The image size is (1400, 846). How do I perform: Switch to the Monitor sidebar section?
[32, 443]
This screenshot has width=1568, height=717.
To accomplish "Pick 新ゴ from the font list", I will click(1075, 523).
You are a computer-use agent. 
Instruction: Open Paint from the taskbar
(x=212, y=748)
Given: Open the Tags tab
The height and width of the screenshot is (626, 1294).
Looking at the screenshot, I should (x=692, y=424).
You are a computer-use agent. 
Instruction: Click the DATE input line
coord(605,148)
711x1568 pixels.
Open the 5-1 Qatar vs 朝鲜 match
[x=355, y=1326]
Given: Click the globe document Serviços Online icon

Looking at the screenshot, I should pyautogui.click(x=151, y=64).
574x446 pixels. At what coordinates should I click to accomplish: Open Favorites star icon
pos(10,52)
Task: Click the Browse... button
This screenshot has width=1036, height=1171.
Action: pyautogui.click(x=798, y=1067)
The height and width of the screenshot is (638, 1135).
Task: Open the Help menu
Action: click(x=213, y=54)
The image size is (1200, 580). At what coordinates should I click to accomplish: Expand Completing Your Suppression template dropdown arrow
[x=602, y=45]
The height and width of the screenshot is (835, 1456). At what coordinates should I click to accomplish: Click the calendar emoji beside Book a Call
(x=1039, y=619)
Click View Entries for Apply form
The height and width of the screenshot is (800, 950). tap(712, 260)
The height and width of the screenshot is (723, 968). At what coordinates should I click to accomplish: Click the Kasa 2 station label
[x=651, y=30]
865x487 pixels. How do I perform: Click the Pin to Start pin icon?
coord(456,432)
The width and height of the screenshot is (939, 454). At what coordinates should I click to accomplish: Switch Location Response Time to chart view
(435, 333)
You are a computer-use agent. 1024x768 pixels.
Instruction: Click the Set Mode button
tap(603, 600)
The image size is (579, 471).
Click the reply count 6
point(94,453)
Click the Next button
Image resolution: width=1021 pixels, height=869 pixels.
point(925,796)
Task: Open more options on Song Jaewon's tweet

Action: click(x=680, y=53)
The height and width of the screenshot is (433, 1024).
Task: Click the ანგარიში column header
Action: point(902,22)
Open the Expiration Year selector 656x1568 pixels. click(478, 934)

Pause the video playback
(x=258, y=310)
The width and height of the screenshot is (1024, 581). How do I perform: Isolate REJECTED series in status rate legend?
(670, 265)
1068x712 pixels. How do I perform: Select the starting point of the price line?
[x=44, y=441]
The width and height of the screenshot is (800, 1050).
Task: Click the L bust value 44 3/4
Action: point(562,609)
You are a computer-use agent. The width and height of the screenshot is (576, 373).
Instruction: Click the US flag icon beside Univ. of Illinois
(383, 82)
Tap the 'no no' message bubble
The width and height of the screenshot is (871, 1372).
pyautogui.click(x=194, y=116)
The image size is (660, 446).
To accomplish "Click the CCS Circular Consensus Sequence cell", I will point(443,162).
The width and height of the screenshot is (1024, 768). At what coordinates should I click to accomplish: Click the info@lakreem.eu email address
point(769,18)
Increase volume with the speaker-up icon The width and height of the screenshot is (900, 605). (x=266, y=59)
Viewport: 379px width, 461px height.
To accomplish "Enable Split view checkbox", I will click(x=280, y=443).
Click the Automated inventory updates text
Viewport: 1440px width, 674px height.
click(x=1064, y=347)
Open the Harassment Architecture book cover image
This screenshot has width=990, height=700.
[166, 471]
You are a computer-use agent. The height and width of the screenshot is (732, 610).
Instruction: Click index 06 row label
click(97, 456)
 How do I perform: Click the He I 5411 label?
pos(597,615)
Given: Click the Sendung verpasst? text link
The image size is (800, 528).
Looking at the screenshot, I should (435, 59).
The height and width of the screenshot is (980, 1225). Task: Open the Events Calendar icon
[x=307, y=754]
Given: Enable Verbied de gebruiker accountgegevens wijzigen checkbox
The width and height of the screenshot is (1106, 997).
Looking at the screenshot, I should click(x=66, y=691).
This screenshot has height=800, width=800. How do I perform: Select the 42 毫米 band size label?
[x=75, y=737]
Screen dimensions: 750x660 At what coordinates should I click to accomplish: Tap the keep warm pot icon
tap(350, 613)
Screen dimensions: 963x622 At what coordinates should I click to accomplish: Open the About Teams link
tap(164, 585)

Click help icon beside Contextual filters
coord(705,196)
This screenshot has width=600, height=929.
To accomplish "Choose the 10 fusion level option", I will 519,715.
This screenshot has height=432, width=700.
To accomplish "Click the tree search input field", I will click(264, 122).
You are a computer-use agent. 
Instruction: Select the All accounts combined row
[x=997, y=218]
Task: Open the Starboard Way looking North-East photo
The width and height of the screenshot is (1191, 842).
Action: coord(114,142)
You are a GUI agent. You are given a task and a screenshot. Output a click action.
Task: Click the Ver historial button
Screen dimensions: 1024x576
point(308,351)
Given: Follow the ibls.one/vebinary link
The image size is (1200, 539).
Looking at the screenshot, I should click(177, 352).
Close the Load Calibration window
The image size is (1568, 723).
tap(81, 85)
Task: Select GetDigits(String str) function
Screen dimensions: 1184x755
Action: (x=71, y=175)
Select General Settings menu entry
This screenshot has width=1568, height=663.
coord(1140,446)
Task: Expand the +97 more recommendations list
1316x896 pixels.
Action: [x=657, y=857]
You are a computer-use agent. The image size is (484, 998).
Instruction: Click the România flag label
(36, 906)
:::::
Problem description
Working from the material above, restate word for word the lines between the line with "You are a computer-use agent. The width" and the line with "Open the Harassment", both included, and only those.

Answer to the problem
You are a computer-use agent. The width and height of the screenshot is (576, 373).
Instruction: Click the US flag icon beside Univ. of Illinois
(383, 82)
Tap the 'no no' message bubble
The width and height of the screenshot is (871, 1372).
pyautogui.click(x=194, y=116)
The image size is (660, 446).
To accomplish "Click the CCS Circular Consensus Sequence cell", I will point(443,162).
The width and height of the screenshot is (1024, 768). At what coordinates should I click to accomplish: Click the info@lakreem.eu email address
point(769,18)
Increase volume with the speaker-up icon The width and height of the screenshot is (900, 605). (x=266, y=59)
Viewport: 379px width, 461px height.
To accomplish "Enable Split view checkbox", I will click(x=280, y=443).
Click the Automated inventory updates text
Viewport: 1440px width, 674px height.
click(x=1064, y=347)
Open the Harassment Architecture book cover image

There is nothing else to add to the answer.